Code Example: Idempotent Backfill Using custom_id
The following example demonstrates the core idea: read the provider’s output JSONL, write results to raw storage by custom_id, and then hand them off to the business backfill processor.
import fs from "node:fs";
import readline from "node:readline";
type BatchLine = {
custom_id?: string;
key?: string;
response?: unknown;
result?: unknown;
error?: unknown;
};
type ManifestItem = {
taskId: string;
customId: string;
businessId: string;
inputHash: string;
};
async function loadManifestByCustomId(customId: string): Promise<ManifestItem | null> {
// In production, query the database or object storage for the manifest index.
return null;
}
async function saveRawResult(args: {
taskId: string;
customId: string;
businessId: string;
resultType: "succeeded" | "errored" | "expired" | "unknown";
rawJson: string;
}) {
// First write to raw_result, with a unique index on taskId + customId to ensure idempotency.
}
function classifyResult(line: BatchLine): "succeeded" | "errored" | "expired" | "unknown" {
if (line.error) return "errored";
const resultType = (line.result as any)?.type;
if (resultType === "succeeded") return "succeeded";
if (resultType === "errored") return "errored";
if (resultType === "expired") return "expired";
if (line.response) return "succeeded";
return "unknown";
}
export async function importBatchOutput(filePath: string) {
const stream = fs.createReadStream(filePath, { encoding: "utf8" });
const rl = readline.createInterface({ input: stream, crlfDelay: Infinity });
for await (const rawLine of rl) {
if (!rawLine.trim()) continue;
const line = JSON.parse(rawLine) as BatchLine;
const customId = line.custom_id ?? line.key;
if (!customId) {
throw new Error(`missing custom_id/key in output line: ${rawLine.slice(0, 200)}`);
}
const manifest = await loadManifestByCustomId(customId);
if (!manifest) {
throw new Error(`orphan batch result: ${customId}`);
}
await saveRawResult({
taskId: manifest.taskId,
customId,
businessId: manifest.businessId,
resultType: classifyResult(line),
rawJson: rawLine,
});
}
}
This code deliberately does not write results directly into business tables. In production, raw storage should be completed first, then the parser performs structural validation against the output schema, and finally the backfill processor idempotently writes to business fields.
Go-Live Checklist
Before going live, check each item:
- Task Modeling: Do you have
batch_task,manifest,raw_result,applied_result, andretry_ledger? - Input Freezing: Can you reproduce the complete input, prompt, model, and parameters for a given batch?
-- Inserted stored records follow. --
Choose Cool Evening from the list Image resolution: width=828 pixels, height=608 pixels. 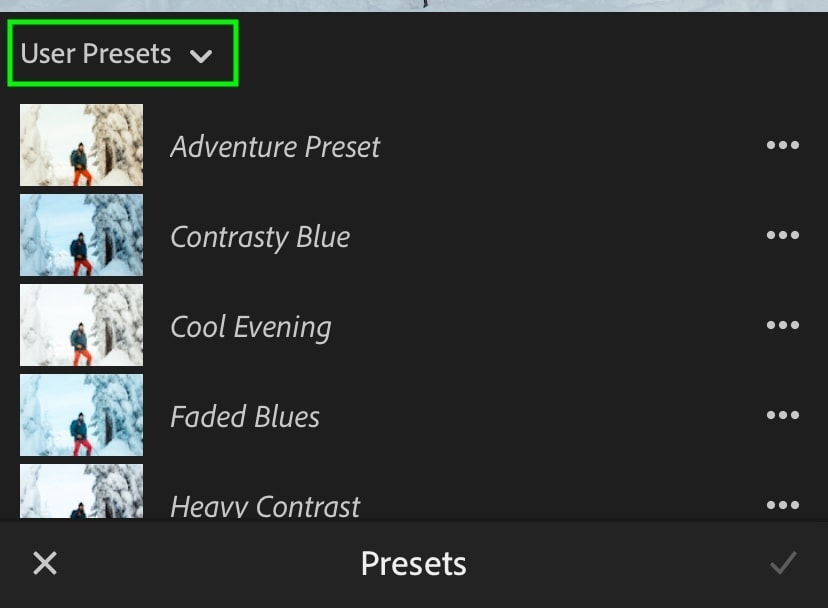point(250,327)

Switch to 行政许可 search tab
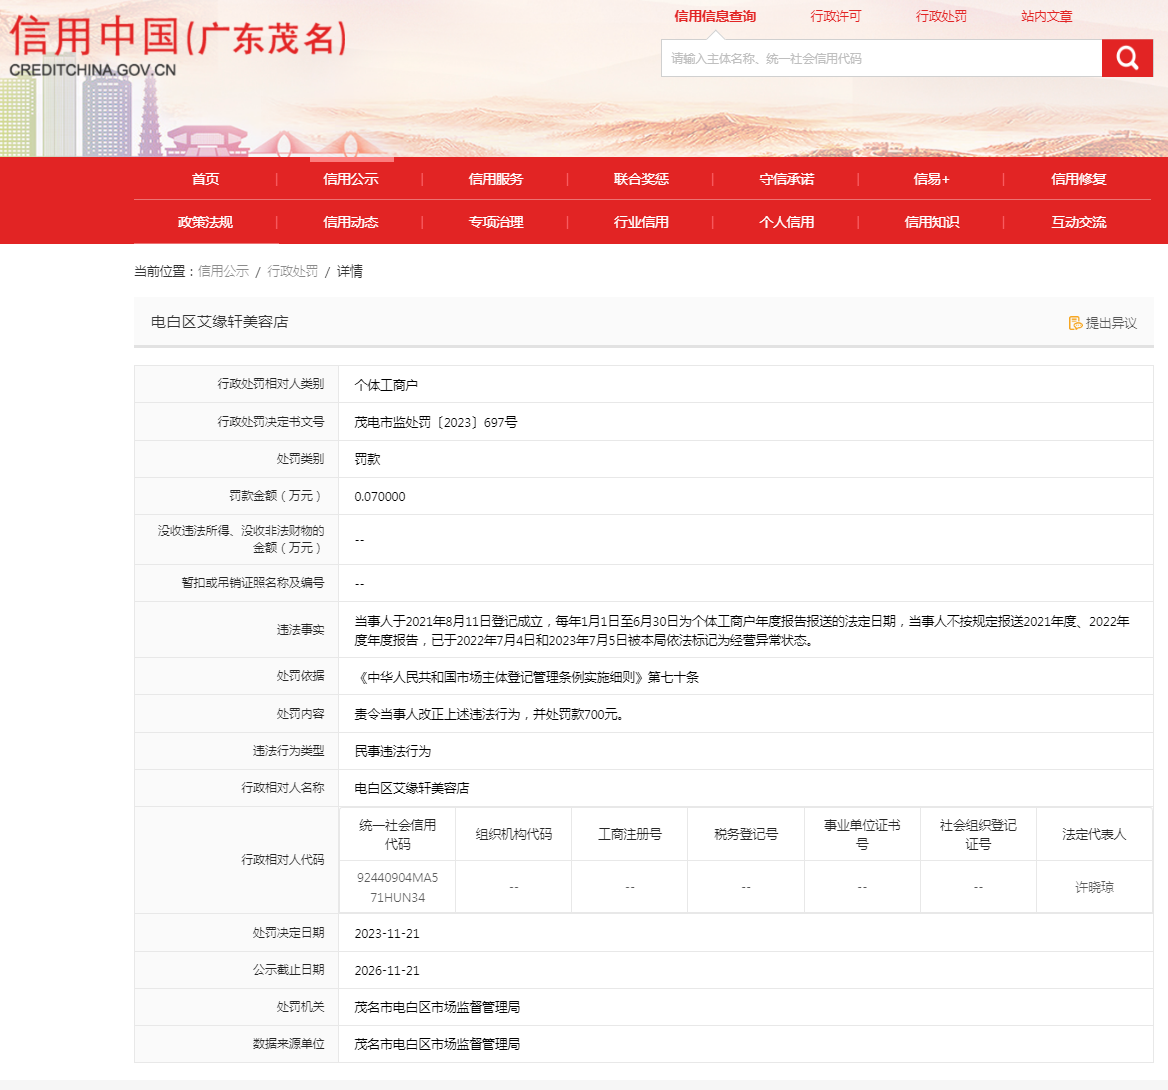point(835,16)
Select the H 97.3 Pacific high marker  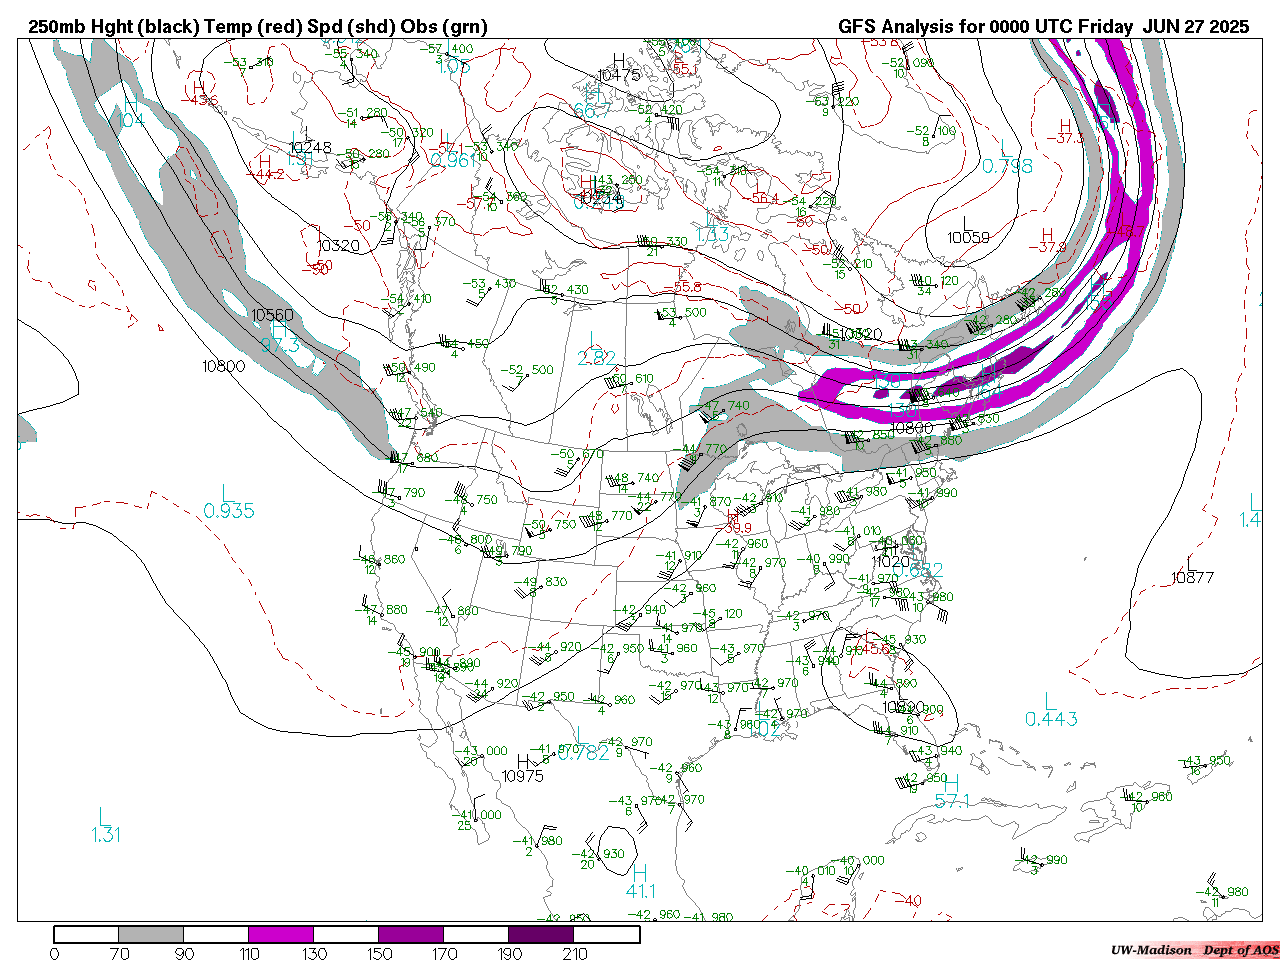pos(280,337)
- ID Design: Can custom_id trace back to business records? Does it comply with each platform’s character and length limits?
- Local Validation: Is JSONL validated line by line? Are tokens and budget estimated?
- Status Polling: Are states like running, completed, failed, expired, and cancelled handled?
- Result Mapping: Is reconciliation done only by custom_id/key, with zero reliance on output order?
- Error Classification: Are validation errors, platform errors, expiration, cancellation, and content policy errors distinguished?
- Idempotent Backfill: Will re-importing the same result file not cause duplicate writes to business tables?
- Budget Protection: Are there budget caps at the task, tenant, and model levels?
- Data Retention: Do you understand the platform’s retention policy for Batch input/output? Is sensitive data handled according to business compliance requirements?
- Manual Review: Are high-risk tasks sampled for review? Is there a rollback or revocation marking mechanism?
- Reporting: Can you output success rate, failure rate, expiration rate, token consumption, unit cost, and business backfill completion rate?
Summary
Batch API is not just a “cheaper online API”—it’s a completely different engineering paradigm. Migrating non-real-time LLM tasks from synchronous call patterns to an offline inference pipeline requires establishing a complete job lifecycle management system: from task modeling, input freezing, JSONL sharding, and status polling, to custom_id result reconciliation, error classification retries, and idempotent backfill. When your system can answer, from a job perspective, “how many tasks were processed, which succeeded, which failed, and how much it cost,” you have truly mastered the production practice of Batch API.